Beim ersten foodlab in Wien, das von der Witzigmann Academy organisiert wurde, stand das Produkt im Fokus der Aufmerksamkeit. Größen der internationalen Gastronomie wie Ewald Plachutta, Matthias Hahn (Ducasse, Paris), Wolfgang Puck, Heinz Reitbauer (Steirereck, Wien), Jan Hartwig (Atelier, München) und natürlich Eckart Witzigmann diskutierten in halbstündigen Panels über die Zukunft der Gastronomie.

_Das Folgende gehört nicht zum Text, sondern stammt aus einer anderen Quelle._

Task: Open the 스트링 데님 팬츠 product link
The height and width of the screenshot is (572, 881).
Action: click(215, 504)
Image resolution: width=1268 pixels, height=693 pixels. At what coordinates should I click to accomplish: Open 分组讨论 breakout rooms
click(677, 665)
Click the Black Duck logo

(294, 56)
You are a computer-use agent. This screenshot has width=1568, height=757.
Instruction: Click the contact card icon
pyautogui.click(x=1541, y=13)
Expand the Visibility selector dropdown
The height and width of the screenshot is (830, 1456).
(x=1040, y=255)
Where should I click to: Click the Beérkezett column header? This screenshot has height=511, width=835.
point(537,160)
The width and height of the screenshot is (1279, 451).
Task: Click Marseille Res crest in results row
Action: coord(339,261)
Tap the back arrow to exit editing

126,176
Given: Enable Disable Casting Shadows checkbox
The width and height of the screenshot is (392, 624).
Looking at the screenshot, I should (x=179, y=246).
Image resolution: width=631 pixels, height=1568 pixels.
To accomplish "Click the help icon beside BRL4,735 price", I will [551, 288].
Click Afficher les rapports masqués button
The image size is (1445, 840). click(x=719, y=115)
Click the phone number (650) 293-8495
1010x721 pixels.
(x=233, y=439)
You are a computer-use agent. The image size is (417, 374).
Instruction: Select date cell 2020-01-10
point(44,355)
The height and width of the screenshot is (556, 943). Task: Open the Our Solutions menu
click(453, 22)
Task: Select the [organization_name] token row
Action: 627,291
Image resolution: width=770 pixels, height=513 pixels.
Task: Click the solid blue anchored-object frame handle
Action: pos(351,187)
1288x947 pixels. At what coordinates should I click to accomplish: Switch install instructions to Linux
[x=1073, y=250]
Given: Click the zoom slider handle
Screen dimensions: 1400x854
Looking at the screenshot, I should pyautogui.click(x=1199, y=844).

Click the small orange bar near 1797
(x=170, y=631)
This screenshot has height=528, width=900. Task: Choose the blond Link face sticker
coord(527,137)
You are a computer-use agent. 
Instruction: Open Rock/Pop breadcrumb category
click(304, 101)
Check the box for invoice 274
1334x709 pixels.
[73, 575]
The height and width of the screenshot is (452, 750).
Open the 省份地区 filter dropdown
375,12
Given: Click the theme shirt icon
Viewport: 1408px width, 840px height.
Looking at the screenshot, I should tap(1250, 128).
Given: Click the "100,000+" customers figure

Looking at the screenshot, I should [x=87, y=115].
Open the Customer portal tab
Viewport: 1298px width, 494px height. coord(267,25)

Die Spitzengastronomen gingen gemeinsam der Frage nach, was „gutes Essen“, „Saisonalität“ und „Regionalität“ ausmacht und wie sich diese Attribute glaubhaft kommunizieren lassen. Einig sind sich alle, dass hervorragende Lebensmittel die Eckpfeiler für eine gute Küche sind. „Wir wollen erreichen, dass die Leute sich auf die Lebensmittel zurückbesinnen und sich wieder mehr mit dem Produkt auseinandersetzen“, sagt Gregory Emmel, der das foodlab mitorganisiert hat. Mit der Veranstaltung sollen deshalb jährliche Impulse geschaffen werden, die unter anderem zum Neudenken der Gastronomie anregen.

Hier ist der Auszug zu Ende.